## Arbeitsaufträge
A) Fasse im Artikel über die Augsburger Telefonseelsorge den Absatz, der mit „Hildegard Steuer hat vor einem knappen Jahr“ beginnt, als kurze Stichpunktliste zusammen.
B) Führe den Artikel über die Augsburger Telefonseelsorge im Anschluss an seinen letzten Satz weiter.

## Textauszug
__________________________________________________
Augsburger Allgemeine (Land West)
Die Frau mit dem offenen Ohr für Verzweifelte
Porträt
Hildegard Steuer leitet seit einem knappen Jahr die Augsburger Telefonseelsorge. Dort bildet sie vor allem Ehrenamtliche aus. Was die 55-Jährige an ihrer Aufgabe schätzt.
Telefon, Computer, Pinnwand, Bücherregal und Zimmerpflanze sind in vielen Büros zu finden. Doch nicht in vielen Räumen dürfte dem Telefonapparat noch diese Bedeutung zukommen wie in dem Büro, das sich Hildegard Steuer mit vielen Ehrenamtlichen teilt. Und in dem es darauf ankommt, zuhören zu können und die richtigen Worte zu finden. Denn am anderen Ende der Leitung sind Menschen, die einsam, verzweifelt oder gar lebensmüde sind und in ihrer Not die Telefonseelsorge angerufen haben.
Hildegard Steuer hat vor einem knappen Jahr die Leitung der ökumenischen Telefonseelsorge Augsburg übernommen als Nachfolgerin des langjährigen Chefs Franz Schütz. Während in vielen Bereichen Corona zu Einbrüchen führte, bescherte die Pandemie den hauptund ehrenamtlichen Mitarbeiterinnen und Mitarbeitern einen starken Zulauf. Mit rund 20.000 Anrufen nahmen sie 2021 etwa 5700 Gespräche mehr als im Vorjahr entgegen. Laut Jahresbericht wurden im Schnitt 55 Telefonate am Tag geführt, von denen es sich bei 38 um längere Beratungsgespräche handelte, mit einer Gesamtgesprächszeit von täglich über 13,3 Stunden.
__________________________________________________
Einträge aus einem Datensatz
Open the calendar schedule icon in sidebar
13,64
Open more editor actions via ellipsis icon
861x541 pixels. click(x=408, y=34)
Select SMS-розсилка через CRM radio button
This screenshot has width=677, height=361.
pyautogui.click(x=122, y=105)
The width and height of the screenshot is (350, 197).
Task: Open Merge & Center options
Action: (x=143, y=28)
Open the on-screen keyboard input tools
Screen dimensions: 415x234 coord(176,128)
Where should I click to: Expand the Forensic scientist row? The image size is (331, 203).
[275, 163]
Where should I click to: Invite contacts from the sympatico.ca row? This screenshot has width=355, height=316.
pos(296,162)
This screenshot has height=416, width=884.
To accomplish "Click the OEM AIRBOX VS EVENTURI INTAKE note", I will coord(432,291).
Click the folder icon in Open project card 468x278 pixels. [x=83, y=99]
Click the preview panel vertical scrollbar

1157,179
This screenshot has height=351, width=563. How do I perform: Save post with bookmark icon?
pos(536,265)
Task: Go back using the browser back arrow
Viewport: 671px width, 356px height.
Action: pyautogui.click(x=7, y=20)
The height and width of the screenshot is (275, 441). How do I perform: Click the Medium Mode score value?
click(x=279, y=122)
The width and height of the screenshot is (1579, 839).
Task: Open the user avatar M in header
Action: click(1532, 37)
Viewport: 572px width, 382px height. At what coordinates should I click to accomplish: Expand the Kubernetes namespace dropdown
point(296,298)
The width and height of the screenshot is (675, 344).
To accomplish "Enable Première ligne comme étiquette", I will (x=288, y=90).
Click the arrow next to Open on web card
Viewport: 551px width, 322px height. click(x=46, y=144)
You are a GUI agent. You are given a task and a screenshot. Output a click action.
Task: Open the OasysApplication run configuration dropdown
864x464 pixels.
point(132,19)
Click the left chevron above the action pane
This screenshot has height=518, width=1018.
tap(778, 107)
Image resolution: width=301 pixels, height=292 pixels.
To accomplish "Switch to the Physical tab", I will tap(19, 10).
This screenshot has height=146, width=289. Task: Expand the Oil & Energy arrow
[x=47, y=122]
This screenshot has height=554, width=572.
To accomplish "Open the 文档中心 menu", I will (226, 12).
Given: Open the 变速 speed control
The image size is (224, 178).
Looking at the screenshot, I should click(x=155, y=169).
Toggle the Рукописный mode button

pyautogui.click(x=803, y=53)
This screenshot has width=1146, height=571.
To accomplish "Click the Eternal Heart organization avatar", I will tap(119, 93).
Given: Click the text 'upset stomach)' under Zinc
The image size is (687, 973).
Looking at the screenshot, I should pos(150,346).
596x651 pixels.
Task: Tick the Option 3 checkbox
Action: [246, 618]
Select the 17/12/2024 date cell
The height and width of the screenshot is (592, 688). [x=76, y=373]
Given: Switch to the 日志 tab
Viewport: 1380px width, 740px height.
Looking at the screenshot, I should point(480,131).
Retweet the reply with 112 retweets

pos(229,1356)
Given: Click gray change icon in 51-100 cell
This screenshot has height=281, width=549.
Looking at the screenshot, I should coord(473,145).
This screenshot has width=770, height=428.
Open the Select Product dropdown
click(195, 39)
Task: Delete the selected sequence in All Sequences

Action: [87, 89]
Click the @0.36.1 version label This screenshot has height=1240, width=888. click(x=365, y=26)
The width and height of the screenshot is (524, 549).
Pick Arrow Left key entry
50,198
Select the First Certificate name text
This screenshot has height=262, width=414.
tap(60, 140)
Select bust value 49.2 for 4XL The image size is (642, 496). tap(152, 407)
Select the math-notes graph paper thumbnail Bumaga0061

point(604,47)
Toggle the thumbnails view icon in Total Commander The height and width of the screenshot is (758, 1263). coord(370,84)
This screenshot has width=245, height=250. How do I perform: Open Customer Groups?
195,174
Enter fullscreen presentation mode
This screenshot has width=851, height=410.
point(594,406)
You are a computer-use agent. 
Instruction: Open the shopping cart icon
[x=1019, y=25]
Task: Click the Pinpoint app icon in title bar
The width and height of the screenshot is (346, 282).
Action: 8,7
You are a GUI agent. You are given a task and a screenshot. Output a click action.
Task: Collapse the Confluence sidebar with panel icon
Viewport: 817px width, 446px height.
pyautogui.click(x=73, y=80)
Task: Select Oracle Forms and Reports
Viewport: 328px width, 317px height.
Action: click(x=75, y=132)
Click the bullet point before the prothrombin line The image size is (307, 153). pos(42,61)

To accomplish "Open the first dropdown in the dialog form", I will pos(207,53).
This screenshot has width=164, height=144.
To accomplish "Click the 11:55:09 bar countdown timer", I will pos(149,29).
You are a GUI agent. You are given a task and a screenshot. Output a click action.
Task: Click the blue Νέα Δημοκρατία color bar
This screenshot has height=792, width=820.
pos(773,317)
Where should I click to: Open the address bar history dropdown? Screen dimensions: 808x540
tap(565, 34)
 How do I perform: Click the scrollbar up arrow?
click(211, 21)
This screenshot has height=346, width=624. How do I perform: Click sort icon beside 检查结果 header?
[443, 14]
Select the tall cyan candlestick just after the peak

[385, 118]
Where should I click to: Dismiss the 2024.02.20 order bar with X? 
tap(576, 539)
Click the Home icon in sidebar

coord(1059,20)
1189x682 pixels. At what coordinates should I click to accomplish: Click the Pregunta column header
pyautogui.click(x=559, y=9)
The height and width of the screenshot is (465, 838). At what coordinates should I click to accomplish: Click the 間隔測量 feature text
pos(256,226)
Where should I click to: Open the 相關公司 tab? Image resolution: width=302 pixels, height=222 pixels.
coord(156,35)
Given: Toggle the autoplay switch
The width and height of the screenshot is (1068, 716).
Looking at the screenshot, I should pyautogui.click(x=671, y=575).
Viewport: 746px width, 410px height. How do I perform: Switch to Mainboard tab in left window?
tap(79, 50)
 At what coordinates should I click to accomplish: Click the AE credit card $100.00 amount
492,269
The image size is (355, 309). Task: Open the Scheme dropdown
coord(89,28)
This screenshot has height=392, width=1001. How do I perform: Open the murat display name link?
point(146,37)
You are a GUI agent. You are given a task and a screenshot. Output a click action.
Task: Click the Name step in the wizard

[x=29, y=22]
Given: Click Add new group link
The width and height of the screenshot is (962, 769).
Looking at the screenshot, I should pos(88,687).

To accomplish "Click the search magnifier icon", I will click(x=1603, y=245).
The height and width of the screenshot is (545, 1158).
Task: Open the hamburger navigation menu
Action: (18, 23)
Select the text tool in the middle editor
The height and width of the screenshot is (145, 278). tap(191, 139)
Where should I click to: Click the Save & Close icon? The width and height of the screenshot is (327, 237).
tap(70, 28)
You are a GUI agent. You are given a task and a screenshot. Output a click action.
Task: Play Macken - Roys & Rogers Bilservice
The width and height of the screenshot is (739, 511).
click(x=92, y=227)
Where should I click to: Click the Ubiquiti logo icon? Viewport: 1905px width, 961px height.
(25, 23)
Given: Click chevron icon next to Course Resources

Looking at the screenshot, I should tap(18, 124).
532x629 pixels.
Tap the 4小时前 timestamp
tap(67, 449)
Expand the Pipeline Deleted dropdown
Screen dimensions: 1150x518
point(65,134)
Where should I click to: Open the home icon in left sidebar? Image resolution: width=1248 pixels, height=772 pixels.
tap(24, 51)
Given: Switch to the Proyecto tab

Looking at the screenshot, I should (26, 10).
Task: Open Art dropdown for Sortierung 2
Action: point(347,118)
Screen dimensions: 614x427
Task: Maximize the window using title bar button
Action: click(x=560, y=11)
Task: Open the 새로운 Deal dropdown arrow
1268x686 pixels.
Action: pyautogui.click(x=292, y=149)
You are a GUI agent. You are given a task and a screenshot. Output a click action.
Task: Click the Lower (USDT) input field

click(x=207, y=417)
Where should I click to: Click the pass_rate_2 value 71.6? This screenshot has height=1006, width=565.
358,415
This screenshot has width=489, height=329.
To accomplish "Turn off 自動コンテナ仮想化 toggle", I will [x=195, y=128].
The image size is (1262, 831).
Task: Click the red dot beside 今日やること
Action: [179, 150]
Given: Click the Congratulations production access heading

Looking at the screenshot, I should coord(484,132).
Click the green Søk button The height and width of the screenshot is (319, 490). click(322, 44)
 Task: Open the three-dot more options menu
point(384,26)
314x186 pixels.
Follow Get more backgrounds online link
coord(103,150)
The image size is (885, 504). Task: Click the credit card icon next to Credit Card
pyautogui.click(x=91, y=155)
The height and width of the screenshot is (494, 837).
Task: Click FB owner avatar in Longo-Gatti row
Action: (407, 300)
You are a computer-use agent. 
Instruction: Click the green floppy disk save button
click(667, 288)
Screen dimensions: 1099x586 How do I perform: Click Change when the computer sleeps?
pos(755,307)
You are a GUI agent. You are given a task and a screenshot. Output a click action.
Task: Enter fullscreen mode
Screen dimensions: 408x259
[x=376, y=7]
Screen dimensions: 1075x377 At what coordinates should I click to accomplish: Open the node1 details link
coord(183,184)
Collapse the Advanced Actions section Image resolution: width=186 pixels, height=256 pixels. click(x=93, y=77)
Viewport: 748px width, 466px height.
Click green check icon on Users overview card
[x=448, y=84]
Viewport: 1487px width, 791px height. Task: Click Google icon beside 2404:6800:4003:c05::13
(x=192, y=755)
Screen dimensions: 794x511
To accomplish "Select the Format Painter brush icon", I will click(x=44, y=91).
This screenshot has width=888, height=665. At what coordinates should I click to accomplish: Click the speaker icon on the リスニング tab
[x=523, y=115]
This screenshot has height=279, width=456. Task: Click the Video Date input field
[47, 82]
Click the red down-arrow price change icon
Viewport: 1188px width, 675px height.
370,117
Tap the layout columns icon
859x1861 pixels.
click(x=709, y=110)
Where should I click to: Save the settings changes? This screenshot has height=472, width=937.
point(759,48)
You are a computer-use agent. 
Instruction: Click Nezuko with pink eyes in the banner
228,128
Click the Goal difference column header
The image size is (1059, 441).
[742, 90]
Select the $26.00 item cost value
__________________________________________________
## Lösungen
A)
- Hildegard Steuer leitet seit knapp einem Jahr die ökumenische Telefonseelsorge Augsburg. Sie ist Nachfolgerin des langjährigen Chefs Franz Schütz.
- Die Pandemie brachte den haupt- und ehrenamtlichen Mitarbeitenden starken Zulauf.
- 2021 gingen rund 20.000 Anrufe ein, etwa 5700 mehr als im Vorjahr.
- Im Schnitt wurden täglich 55 Telefonate geführt, davon 38 längere Beratungsgespräche. Die Gesamtgesprächszeit lag bei über 13,3 Stunden pro Tag.

B)
Steuer selbst übernimmt nur hin und wieder eine der mehrstündigen Schichten, die es rund um die Uhr an allen Tagen im Jahr gibt, weil Nöte und Lebenskrisen nun mal weder einen Feierabend noch ein Wochenende kennen. Neben der Organisation der Geschäftsstelle zählen die Ausbildung und Begleitung der
Ehrenamtlichen zu den Hauptaufgaben der 55-jährigen Leiterin. Das knapp 100-köpfige Seelsorgeteam besteht nach ihren Worten mehrheitlich aus Frauen in der zweiten Lebenshälfte. „Ich bin fasziniert von diesen Menschen und ihrem professionellen Niveau“, sagt Hildegard Steuer. Diese Fähigkeiten hätten sich die Mitarbeiterinnen und Mitarbeiter in einer einjährigen Ausbildung – in der Regel einmal wöchentlich sowie an einigen Wochenenden – angeeignet. Denn Empathie und die Bereitschaft zuzuhören reichten allein nicht aus, um bei der Telefonseelsorge mitzumachen.
Schließlich sind – auch das verrät der Jahresbericht – in 60 Prozent der Fälle psychische Probleme bis hin zu Suizidgedanken die Auslöser für den Anruf unter den Nummern 0800/1110111 oder 0800/1110222.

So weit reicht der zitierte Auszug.